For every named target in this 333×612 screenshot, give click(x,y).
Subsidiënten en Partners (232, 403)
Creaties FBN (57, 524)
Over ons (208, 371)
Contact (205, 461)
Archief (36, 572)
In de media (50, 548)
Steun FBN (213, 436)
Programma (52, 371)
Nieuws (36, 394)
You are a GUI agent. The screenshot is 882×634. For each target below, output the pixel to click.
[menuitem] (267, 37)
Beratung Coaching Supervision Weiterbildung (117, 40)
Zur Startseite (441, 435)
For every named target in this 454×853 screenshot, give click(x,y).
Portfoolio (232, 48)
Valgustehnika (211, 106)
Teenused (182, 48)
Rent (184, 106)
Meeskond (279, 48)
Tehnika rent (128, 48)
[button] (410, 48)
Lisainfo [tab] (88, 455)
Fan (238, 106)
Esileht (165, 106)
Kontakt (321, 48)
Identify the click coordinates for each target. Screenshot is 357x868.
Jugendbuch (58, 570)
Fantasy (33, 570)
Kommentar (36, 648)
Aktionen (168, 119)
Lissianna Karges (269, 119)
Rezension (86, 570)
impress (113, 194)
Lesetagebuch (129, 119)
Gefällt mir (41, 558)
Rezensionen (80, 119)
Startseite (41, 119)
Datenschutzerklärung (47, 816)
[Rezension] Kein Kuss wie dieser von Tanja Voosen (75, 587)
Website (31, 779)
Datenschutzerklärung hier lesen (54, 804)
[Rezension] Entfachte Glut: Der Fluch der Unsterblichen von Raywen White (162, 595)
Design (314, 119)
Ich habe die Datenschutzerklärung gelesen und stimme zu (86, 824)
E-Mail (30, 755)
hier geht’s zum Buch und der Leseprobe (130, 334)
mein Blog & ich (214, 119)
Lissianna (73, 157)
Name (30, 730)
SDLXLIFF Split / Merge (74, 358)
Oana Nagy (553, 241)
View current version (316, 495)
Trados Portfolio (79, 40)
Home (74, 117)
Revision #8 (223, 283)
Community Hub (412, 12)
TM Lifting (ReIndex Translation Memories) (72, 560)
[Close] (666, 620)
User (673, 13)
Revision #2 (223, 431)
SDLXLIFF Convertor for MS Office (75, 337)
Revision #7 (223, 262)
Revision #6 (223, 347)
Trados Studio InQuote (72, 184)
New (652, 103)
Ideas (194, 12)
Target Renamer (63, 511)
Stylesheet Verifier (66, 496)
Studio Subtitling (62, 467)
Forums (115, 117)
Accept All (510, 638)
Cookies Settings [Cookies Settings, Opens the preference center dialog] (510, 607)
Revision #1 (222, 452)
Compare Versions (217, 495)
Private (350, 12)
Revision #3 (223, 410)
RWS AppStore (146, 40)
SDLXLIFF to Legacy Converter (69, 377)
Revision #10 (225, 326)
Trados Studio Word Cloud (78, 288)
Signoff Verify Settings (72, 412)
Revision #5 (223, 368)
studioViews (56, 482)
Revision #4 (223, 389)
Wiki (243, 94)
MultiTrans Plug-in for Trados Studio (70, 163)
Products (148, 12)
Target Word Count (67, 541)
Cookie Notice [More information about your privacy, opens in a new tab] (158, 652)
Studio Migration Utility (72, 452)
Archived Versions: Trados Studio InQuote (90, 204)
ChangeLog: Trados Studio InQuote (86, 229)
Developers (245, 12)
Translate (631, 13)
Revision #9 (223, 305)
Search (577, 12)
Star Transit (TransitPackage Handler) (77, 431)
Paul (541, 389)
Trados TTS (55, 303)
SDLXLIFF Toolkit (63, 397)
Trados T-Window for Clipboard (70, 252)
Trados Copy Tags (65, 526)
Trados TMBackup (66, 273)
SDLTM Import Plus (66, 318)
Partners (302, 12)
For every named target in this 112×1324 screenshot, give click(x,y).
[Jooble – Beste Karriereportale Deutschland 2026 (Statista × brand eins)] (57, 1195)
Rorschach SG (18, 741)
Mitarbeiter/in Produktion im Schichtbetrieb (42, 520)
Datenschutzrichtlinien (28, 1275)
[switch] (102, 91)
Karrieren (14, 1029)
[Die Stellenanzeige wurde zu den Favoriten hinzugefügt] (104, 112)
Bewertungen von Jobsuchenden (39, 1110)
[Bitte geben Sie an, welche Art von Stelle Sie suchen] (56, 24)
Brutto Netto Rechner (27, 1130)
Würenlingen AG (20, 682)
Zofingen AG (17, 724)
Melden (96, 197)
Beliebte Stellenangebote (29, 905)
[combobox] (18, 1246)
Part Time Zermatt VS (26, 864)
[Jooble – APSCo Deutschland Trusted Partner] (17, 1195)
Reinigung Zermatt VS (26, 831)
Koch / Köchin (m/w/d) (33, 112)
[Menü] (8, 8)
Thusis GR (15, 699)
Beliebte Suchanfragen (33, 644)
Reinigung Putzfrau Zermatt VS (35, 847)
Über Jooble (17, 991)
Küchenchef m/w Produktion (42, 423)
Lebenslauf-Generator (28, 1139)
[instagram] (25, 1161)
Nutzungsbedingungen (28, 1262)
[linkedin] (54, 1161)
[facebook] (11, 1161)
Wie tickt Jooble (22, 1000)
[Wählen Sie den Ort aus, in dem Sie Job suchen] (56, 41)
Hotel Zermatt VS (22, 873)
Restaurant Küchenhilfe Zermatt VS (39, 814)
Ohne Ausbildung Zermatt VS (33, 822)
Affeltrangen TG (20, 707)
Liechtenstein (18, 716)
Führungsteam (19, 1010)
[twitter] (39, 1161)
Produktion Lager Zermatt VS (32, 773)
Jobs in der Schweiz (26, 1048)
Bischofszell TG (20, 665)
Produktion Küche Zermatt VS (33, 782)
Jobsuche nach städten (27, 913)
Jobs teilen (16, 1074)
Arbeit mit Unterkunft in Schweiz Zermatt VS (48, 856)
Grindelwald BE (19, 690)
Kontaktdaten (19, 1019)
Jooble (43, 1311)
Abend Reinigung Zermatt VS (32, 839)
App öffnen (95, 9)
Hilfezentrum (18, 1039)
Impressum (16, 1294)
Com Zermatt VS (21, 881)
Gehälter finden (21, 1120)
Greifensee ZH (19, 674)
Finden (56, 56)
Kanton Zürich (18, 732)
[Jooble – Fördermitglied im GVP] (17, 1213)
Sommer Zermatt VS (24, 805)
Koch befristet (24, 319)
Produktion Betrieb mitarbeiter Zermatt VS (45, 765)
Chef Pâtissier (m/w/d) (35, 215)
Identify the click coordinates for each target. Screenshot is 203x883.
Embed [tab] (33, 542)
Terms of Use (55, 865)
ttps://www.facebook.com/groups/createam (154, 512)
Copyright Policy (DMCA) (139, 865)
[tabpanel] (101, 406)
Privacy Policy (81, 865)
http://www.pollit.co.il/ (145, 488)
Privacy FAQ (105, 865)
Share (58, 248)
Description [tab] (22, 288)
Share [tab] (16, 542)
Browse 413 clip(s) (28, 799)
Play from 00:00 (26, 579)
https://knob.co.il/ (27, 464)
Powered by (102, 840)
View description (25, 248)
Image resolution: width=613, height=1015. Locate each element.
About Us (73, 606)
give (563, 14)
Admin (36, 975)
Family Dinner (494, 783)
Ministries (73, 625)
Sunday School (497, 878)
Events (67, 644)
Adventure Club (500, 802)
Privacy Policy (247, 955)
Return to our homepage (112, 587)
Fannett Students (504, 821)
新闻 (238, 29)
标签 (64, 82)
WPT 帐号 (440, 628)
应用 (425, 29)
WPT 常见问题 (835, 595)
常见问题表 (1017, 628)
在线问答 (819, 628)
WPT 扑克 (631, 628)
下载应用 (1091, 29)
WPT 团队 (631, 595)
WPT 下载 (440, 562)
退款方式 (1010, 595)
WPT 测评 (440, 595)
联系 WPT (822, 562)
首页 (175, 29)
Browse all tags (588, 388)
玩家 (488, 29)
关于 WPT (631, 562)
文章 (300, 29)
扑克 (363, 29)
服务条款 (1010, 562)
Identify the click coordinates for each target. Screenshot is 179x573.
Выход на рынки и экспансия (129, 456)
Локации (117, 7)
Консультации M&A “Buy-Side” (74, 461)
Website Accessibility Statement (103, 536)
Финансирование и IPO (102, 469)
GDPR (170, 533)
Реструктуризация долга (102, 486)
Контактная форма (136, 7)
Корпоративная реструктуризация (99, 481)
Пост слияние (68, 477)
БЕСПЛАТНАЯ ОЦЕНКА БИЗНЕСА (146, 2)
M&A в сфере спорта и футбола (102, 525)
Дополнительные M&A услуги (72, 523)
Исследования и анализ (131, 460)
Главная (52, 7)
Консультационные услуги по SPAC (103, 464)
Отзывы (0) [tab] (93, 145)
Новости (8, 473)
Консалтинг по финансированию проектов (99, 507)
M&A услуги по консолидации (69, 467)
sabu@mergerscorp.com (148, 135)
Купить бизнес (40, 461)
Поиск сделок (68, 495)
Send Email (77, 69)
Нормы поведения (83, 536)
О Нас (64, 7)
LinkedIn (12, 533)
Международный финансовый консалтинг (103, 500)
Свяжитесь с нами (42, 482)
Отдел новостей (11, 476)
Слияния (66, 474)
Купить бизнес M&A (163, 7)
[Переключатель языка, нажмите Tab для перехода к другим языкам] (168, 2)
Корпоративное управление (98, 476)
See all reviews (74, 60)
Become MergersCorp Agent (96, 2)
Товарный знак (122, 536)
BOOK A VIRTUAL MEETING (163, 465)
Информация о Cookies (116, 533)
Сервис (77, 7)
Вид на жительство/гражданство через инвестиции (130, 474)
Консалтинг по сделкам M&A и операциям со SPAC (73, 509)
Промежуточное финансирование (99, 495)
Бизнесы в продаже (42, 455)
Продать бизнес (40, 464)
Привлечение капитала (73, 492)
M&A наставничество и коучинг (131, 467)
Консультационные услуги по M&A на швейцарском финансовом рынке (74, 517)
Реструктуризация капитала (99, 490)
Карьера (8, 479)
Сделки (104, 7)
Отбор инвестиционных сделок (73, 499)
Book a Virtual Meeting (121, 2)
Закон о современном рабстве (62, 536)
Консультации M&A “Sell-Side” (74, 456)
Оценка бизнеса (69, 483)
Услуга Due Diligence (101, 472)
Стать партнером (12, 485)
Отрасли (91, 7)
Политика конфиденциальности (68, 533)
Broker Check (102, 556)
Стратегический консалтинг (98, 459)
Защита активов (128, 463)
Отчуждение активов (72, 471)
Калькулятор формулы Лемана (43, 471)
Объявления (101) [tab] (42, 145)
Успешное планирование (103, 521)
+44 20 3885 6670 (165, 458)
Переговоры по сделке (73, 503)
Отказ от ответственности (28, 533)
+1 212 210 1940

--------------------------------

WRITTEN INSTRUCTION: Could you put the lines above into a Markdown table with the columns "Row" and "Text", numbering each row and skipping any blank lines? Begin at the line that contains "Lissianna (73, 157)" and stop after the line that contains "Karrieren (14, 1029)".

WRITTEN RESPONSE:
| Row | Text |
|---|---|
| 1 | Lissianna (73, 157) |
| 2 | Name (30, 730) |
| 3 | SDLXLIFF Split / Merge (74, 358) |
| 4 | Oana Nagy (553, 241) |
| 5 | View current version (316, 495) |
| 6 | Trados Portfolio (79, 40) |
| 7 | Home (74, 117) |
| 8 | Revision #8 (223, 283) |
| 9 | Community Hub (412, 12) |
| 10 | TM Lifting (ReIndex Translation Memories) (72, 560) |
| 11 | [Close] (666, 620) |
| 12 | User (673, 13) |
| 13 | Revision #2 (223, 431) |
| 14 | SDLXLIFF Convertor for MS Office (75, 337) |
| 15 | Revision #7 (223, 262) |
| 16 | Revision #6 (223, 347) |
| 17 | Trados Studio InQuote (72, 184) |
| 18 | New (652, 103) |
| 19 | Ideas (194, 12) |
| 20 | Target Renamer (63, 511) |
| 21 | Stylesheet Verifier (66, 496) |
| 22 | Studio Subtitling (62, 467) |
| 23 | Forums (115, 117) |
| 24 | Accept All (510, 638) |
| 25 | Cookies Settings [Cookies Settings, Opens the preference center dialog] (510, 607) |
| 26 | Revision #1 (222, 452) |
| 27 | Compare Versions (217, 495) |
| 28 | Private (350, 12) |
| 29 | Revision #3 (223, 410) |
| 30 | RWS AppStore (146, 40) |
| 31 | SDLXLIFF to Legacy Converter (69, 377) |
| 32 | Revision #10 (225, 326) |
| 33 | Trados Studio Word Cloud (78, 288) |
| 34 | Signoff Verify Settings (72, 412) |
| 35 | Revision #5 (223, 368) |
| 36 | studioViews (56, 482) |
| 37 | Revision #4 (223, 389) |
| 38 | Wiki (243, 94) |
| 39 | MultiTrans Plug-in for Trados Studio (70, 163) |
| 40 | Products (148, 12) |
| 41 | Target Word Count (67, 541) |
| 42 | Cookie Notice [More information about your privacy, opens in a new tab] (158, 652) |
| 43 | Studio Migration Utility (72, 452) |
| 44 | Archived Versions: Trados Studio InQuote (90, 204) |
| 45 | ChangeLog: Trados Studio InQuote (86, 229) |
| 46 | Developers (245, 12) |
| 47 | Translate (631, 13) |
| 48 | Revision #9 (223, 305) |
| 49 | Search (577, 12) |
| 50 | Star Transit (TransitPackage Handler) (77, 431) |
| 51 | Paul (541, 389) |
| 52 | Trados TTS (55, 303) |
| 53 | SDLXLIFF Toolkit (63, 397) |
| 54 | Trados T-Window for Clipboard (70, 252) |
| 55 | Trados Copy Tags (65, 526) |
| 56 | Trados TMBackup (66, 273) |
| 57 | SDLTM Import Plus (66, 318) |
| 58 | Partners (302, 12) |
| 59 | For every named target in this 112×1324 screenshot, give click(x,y). |
| 60 | [Jooble – Beste Karriereportale Deutschland 2026 (Statista × brand eins)] (57, 1195) |
| 61 | Rorschach SG (18, 741) |
| 62 | Mitarbeiter/in Produktion im Schichtbetrieb (42, 520) |
| 63 | Datenschutzrichtlinien (28, 1275) |
| 64 | [switch] (102, 91) |
| 65 | Karrieren (14, 1029) |